I'm interested in getting a job in Antarctica, but realise that everyone else is too, and so I figured that my best bet would be as a scientific guy. How do I go about getting information on research jobs in Antarctica? All the information seems to be about cooks and carpenters and mechanics.
Scientific jobs are advertised in the scientific press usually. You could try the website of your national programme as there are often the latest vacancies advertised there. Also scientific jobs are not always offered by the Antarctic programme but by a University with secondment to the Antarctic programme to go South and carry out the research. When I went to Antarctica as a Marine Biologist I was actually employed by St. Andrews University and seconded to British Antarctic Survey for instance.
The overall impression is that scientists are supposed more interested in their line of research than in just going to Antarctica which is "coincidental". Your scientific discipline and career so far are obviously extremely important, and while there may be dozens of applicants for a particular generalist support job, there may only be a handful for a scientific post - BUT that's because of the specialist nature of the job. There can be (and are) many well qualified and experienced scientists who would love to go to Antarctica, but there's just no jobs in their particular discipline.
So as a scientist, there's less chance of a job coming up that fits your experience, but if it does - the odds are narrowed in your favour.
Aa retired Registered Nurseliving in Princeville, Illinois. Sharon always wanted to go to Antarctica and in September 2000, she did just that. After attending a job fair in Englewood, Colorado. for Raytheon Polar Services she was one of the few lucky people to be hired. She has now been three times to Antarctica to work, most recently in October 2003.
Sharon also has a Masters degree from the University of Illinois, having become a nurse after her three children entered school - "so I was a late bloomer!" She now has grandchildren and turned 65 in October 2003 on the Ice! "Again, blooming late!"
Sharon's job was to drive shuttle buses around the US McMurdo base in the Ross Sea area of Antarctica. In the Antarctic summer from October to February when she was there, there are about 1,000 people on base. A very similar size in fact to the small rural community in central Illinois where Sharon lives.
Not much to report from McMurdo Station, Antarctica. Cold and windy, planes can't come down from Christchurch, NZ, so many workers are stranded there.

### EXCERPTED RECORDS
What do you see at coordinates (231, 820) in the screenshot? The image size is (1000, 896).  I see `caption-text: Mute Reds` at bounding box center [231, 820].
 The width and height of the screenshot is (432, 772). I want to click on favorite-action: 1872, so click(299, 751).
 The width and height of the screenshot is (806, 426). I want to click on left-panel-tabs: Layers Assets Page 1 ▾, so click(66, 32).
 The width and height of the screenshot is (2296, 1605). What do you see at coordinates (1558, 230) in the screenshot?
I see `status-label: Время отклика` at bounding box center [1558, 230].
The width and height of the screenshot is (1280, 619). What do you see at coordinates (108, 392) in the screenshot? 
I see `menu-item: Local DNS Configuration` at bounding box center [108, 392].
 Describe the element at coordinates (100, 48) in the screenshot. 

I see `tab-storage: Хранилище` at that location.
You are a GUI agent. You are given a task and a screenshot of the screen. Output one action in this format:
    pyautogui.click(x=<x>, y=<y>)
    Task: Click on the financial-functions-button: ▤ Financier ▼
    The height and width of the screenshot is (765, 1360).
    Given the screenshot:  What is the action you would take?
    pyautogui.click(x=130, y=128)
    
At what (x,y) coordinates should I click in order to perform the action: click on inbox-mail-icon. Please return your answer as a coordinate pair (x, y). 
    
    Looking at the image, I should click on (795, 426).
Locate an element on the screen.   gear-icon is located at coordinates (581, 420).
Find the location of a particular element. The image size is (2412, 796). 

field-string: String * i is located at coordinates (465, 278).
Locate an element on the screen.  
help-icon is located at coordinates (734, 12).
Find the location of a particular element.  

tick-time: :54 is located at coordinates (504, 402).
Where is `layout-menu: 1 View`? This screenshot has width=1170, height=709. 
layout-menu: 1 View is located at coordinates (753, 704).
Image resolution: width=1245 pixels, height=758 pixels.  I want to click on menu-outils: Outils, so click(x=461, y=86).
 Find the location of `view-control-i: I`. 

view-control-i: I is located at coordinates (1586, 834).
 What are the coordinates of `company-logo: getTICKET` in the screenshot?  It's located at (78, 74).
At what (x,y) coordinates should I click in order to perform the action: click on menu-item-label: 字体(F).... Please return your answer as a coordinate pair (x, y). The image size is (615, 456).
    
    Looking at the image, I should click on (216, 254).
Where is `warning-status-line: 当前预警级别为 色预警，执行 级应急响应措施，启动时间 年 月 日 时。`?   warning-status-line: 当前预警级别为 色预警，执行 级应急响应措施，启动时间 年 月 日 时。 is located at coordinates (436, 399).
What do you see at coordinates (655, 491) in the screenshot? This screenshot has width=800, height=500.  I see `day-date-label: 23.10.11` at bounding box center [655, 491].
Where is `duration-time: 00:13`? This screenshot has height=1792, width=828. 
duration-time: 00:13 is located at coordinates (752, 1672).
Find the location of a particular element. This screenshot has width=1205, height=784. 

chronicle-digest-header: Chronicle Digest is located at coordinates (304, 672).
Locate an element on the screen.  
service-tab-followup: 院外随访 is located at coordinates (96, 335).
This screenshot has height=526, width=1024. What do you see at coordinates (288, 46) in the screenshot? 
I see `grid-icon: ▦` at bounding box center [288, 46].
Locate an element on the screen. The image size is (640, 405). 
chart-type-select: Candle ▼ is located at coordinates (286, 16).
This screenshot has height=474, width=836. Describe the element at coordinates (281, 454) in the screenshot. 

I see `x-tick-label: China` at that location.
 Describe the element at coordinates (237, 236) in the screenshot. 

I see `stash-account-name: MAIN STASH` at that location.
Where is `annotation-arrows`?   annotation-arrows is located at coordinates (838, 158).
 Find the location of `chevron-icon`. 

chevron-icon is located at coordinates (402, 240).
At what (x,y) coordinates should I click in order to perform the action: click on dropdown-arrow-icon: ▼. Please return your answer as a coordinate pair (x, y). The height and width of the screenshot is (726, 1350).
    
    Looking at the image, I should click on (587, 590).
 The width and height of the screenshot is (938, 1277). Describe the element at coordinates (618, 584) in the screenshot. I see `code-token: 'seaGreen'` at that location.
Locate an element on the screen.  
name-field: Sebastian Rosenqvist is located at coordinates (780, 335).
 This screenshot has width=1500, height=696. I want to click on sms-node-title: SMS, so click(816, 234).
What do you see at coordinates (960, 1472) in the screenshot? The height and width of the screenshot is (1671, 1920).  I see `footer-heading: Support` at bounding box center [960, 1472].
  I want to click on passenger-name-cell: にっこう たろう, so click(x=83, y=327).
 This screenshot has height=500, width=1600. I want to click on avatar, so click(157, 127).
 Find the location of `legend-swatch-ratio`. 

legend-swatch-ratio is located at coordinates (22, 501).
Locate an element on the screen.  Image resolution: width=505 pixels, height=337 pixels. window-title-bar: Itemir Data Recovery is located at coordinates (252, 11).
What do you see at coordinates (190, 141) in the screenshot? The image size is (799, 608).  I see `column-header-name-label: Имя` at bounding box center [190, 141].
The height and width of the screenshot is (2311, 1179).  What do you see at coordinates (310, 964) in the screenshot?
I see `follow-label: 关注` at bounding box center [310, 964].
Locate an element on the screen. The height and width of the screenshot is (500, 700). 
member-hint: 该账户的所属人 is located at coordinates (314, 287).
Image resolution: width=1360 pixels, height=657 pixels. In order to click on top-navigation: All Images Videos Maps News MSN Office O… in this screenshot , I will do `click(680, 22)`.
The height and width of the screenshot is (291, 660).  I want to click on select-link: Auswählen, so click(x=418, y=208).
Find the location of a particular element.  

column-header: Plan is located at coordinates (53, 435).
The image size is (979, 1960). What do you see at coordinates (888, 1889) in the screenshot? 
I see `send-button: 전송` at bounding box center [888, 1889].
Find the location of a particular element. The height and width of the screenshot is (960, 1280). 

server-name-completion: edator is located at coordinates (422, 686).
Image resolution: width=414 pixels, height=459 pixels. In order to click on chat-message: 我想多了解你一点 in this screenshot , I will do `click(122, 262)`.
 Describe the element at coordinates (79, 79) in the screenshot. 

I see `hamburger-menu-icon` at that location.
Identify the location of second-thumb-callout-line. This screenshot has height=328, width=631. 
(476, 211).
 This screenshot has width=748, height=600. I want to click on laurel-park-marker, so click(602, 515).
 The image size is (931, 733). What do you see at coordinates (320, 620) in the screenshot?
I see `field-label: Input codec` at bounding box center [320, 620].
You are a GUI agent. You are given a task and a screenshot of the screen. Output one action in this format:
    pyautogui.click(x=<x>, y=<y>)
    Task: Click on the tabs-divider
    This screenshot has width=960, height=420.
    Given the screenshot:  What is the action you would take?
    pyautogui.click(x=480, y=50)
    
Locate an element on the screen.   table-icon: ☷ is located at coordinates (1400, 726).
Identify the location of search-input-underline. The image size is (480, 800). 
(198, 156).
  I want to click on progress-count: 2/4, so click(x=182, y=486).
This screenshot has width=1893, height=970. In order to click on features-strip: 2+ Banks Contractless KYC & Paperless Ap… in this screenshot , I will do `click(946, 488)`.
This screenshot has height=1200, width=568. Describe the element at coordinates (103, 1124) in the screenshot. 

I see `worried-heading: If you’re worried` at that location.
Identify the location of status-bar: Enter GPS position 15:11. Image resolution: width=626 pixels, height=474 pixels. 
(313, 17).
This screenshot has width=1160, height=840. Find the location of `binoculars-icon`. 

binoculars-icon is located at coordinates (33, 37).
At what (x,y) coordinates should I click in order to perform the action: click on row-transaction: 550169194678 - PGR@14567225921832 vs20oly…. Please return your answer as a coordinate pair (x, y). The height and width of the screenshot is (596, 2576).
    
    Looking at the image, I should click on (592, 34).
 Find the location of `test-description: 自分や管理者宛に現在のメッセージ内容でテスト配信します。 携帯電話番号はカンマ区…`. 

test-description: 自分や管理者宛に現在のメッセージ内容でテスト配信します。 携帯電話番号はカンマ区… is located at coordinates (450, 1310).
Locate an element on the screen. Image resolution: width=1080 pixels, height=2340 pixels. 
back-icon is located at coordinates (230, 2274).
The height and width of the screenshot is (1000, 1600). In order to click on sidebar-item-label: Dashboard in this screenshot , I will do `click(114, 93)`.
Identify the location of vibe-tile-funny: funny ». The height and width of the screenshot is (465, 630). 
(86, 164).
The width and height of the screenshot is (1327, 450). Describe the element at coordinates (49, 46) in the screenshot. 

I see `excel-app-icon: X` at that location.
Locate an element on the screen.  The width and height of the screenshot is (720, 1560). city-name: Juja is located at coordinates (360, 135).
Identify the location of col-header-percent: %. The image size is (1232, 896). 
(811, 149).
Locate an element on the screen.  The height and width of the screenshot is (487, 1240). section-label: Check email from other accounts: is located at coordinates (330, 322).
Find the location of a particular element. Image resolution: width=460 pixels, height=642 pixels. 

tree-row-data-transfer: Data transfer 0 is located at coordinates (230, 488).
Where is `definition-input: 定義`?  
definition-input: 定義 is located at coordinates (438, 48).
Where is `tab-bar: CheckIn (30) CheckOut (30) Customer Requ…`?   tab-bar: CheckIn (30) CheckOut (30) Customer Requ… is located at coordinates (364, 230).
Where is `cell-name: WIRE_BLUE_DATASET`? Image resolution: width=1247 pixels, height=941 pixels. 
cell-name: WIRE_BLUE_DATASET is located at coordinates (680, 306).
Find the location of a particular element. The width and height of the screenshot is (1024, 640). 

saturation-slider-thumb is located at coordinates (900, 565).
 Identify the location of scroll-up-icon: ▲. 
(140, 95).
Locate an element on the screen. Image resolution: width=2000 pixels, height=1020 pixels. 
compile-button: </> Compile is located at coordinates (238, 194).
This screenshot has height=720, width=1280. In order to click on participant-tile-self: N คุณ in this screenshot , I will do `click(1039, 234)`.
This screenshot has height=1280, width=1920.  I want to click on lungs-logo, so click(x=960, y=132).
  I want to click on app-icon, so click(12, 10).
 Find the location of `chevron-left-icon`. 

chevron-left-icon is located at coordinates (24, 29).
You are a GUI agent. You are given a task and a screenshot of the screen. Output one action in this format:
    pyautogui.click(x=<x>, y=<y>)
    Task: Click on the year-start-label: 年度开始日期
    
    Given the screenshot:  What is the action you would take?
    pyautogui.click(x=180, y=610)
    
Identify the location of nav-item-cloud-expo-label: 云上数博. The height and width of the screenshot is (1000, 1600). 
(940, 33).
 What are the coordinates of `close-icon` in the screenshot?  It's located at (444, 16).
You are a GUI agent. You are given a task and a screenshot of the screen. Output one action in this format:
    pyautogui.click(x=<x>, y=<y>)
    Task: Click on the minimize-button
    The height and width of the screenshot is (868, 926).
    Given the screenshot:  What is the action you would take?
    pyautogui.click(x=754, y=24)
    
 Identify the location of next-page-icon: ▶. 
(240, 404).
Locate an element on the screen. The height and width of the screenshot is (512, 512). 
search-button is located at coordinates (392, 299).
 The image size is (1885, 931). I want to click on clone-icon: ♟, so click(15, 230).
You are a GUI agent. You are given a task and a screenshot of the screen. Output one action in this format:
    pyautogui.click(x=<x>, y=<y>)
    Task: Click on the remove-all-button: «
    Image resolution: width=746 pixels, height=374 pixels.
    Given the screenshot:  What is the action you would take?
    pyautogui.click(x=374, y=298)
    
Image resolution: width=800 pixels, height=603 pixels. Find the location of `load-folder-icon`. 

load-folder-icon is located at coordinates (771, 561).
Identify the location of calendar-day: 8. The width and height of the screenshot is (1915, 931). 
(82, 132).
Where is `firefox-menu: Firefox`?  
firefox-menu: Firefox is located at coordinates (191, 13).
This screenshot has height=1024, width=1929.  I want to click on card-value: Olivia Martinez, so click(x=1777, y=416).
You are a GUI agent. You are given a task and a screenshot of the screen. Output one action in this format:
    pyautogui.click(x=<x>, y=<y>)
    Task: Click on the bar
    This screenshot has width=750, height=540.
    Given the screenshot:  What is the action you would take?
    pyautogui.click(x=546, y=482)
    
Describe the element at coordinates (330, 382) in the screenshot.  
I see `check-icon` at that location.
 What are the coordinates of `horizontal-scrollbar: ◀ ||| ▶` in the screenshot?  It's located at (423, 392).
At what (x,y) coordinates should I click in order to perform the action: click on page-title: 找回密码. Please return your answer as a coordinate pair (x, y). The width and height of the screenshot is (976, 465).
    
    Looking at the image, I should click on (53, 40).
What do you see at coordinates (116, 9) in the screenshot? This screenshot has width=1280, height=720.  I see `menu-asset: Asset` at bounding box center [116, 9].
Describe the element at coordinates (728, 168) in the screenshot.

### WORK REQUIRED
Pull from the text about jobs in Antarctica everything from "I'm interested in" down to "carpenters and mechanics.". Work only from the text about jobs in Antarctica, not from the rows.

### WRITTEN SOLUTION
I'm interested in getting a job in Antarctica, but realise that everyone else is too, and so I figured that my best bet would be as a scientific guy. How do I go about getting information on research jobs in Antarctica? All the information seems to be about cooks and carpenters and mechanics.